#### DATA EXTRACT
————
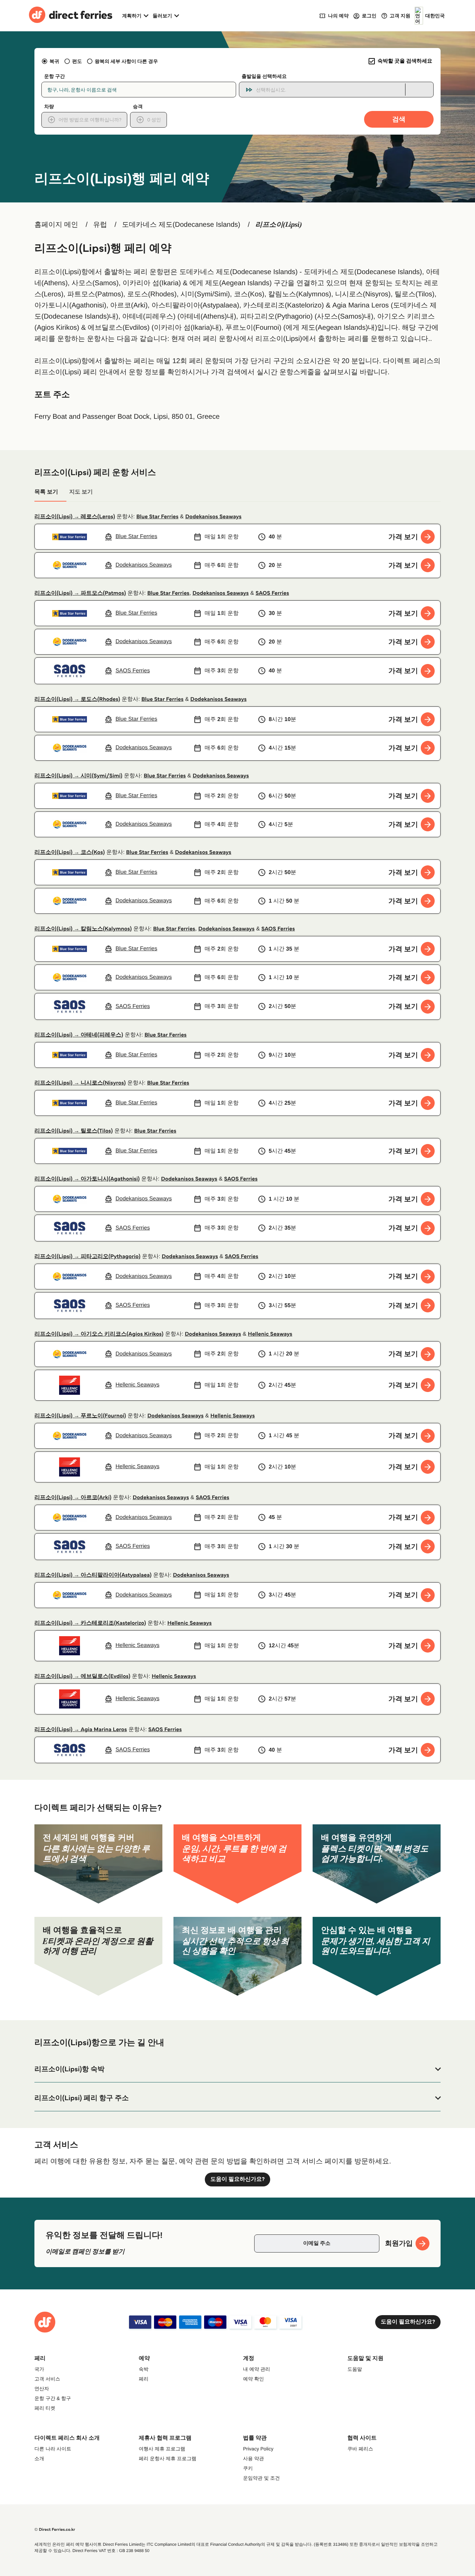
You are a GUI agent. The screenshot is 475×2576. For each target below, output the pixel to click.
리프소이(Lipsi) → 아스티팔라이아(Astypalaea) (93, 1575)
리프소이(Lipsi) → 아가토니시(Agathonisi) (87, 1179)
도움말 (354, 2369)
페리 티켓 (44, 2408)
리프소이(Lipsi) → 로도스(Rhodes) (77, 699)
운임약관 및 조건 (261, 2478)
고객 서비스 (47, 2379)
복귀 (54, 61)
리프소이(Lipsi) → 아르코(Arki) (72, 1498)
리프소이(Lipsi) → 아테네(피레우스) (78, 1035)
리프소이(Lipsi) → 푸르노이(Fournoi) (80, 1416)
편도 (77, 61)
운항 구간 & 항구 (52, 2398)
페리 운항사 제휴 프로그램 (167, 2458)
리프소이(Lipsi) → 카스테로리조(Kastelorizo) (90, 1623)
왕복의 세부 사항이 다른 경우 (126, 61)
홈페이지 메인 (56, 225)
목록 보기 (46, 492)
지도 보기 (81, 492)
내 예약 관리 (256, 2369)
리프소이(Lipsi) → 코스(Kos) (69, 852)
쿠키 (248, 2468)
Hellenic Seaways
————
#### PROBLEM TO SOLVE
Copy out, exactly as given, the line containing "운항 구간 & 항구 (52, 2398)" together with every line after it in the material.

#### RESULT OF THIS TASK
운항 구간 & 항구 (52, 2398)
페리 운항사 제휴 프로그램 (167, 2458)
리프소이(Lipsi) → 카스테로리조(Kastelorizo) (90, 1623)
왕복의 세부 사항이 다른 경우 (126, 61)
홈페이지 메인 (56, 225)
목록 보기 (46, 492)
지도 보기 (81, 492)
내 예약 관리 (256, 2369)
리프소이(Lipsi) → 코스(Kos) (69, 852)
쿠키 (248, 2468)
Hellenic Seaways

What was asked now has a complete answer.